--- Begin Exercise data ---
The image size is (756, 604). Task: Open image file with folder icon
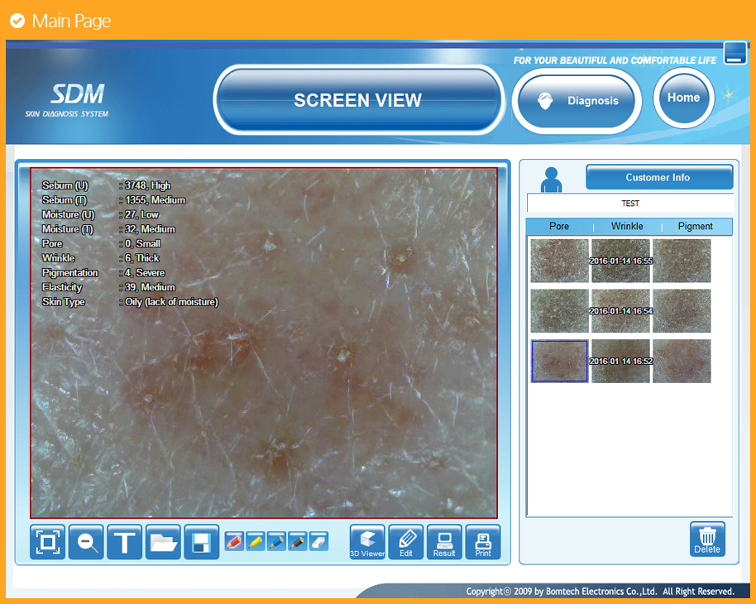click(163, 543)
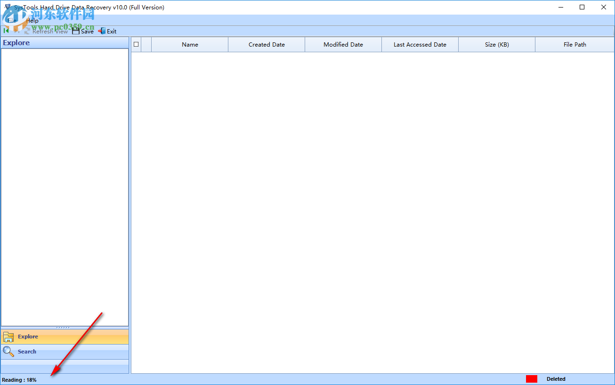Click the Reading 18% progress status
Screen dimensions: 615x385
[x=18, y=379]
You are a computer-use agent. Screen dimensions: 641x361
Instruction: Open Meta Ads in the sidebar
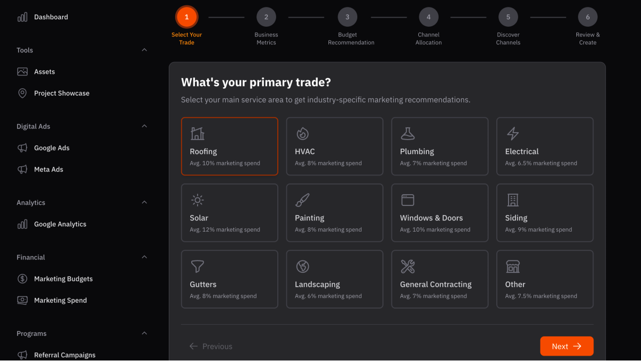tap(48, 170)
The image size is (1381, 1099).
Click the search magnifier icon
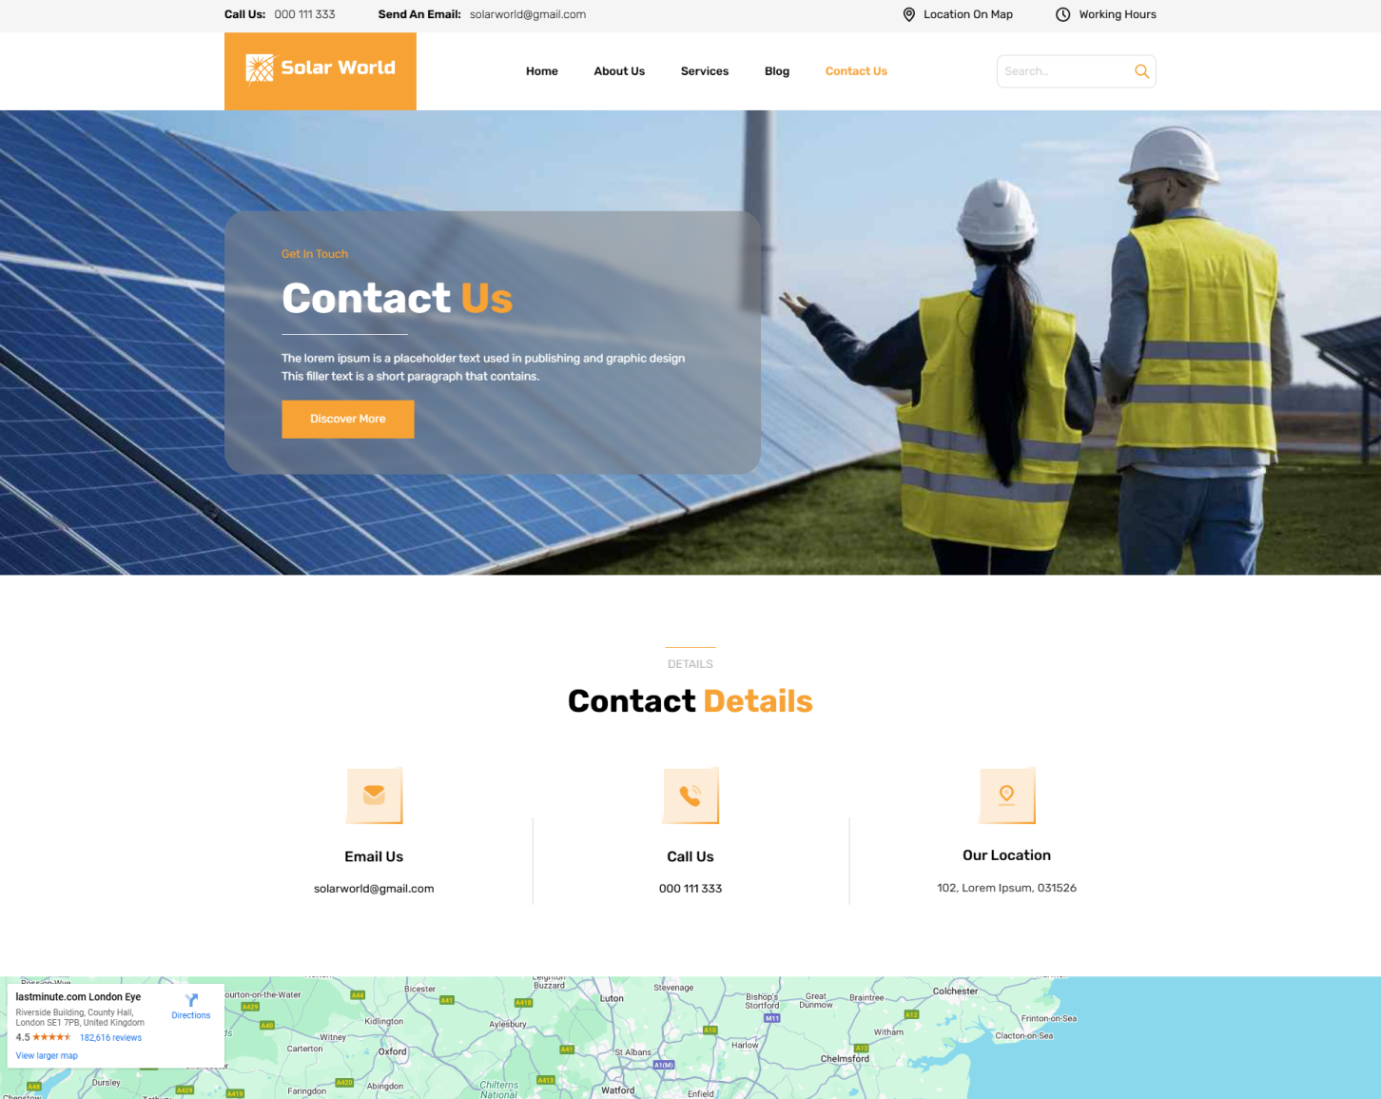[x=1141, y=71]
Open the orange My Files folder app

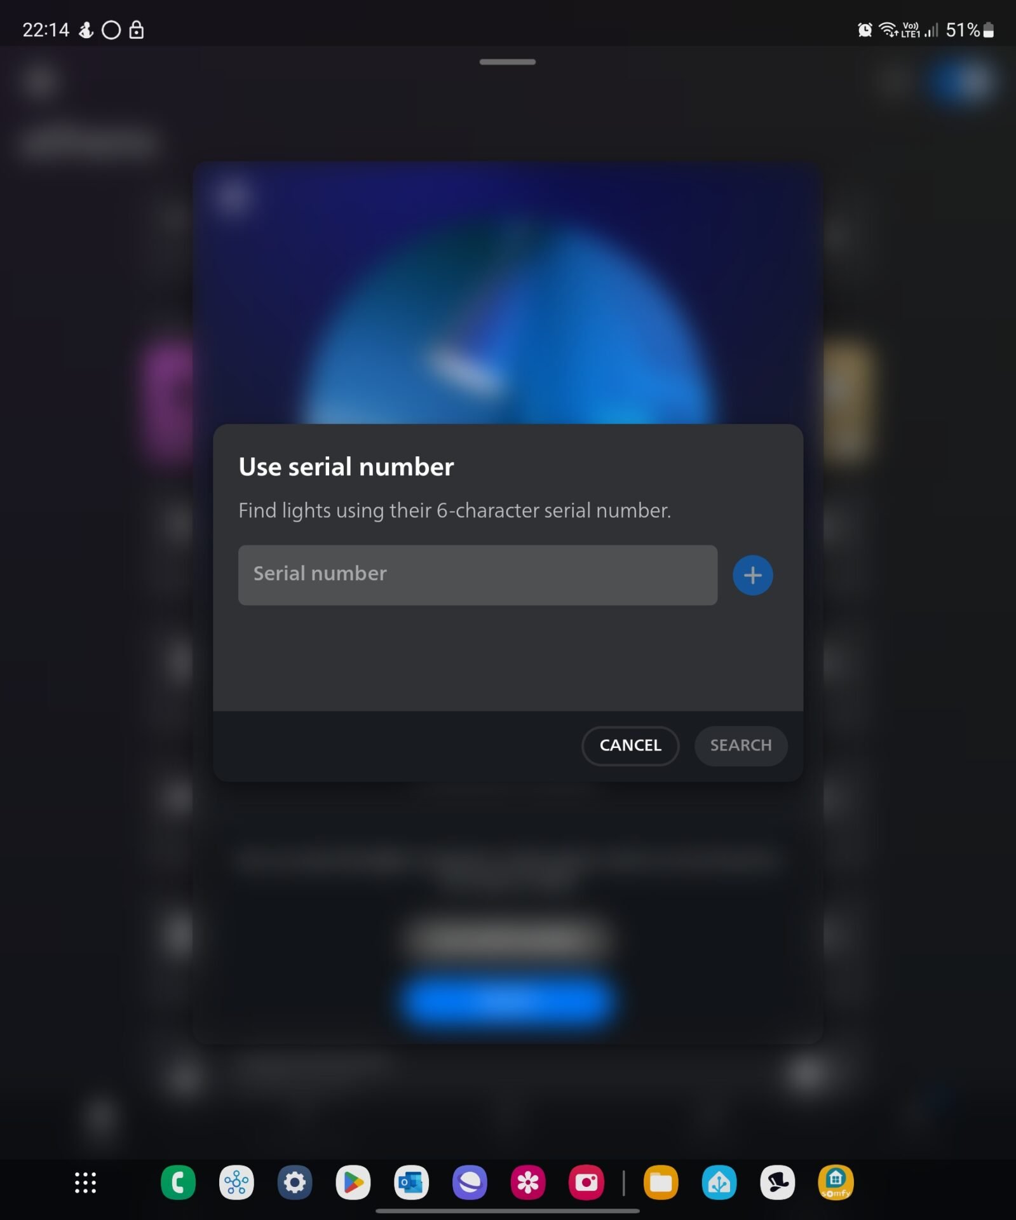661,1183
--- End Exercise data ---
* **Problem to solve**
Which lines in the records above contain the string "icon" with matching case? Copy each one in full.

* **Written answer**
The image size is (756, 604). Task: Open image file with folder icon
Click the search magnifier icon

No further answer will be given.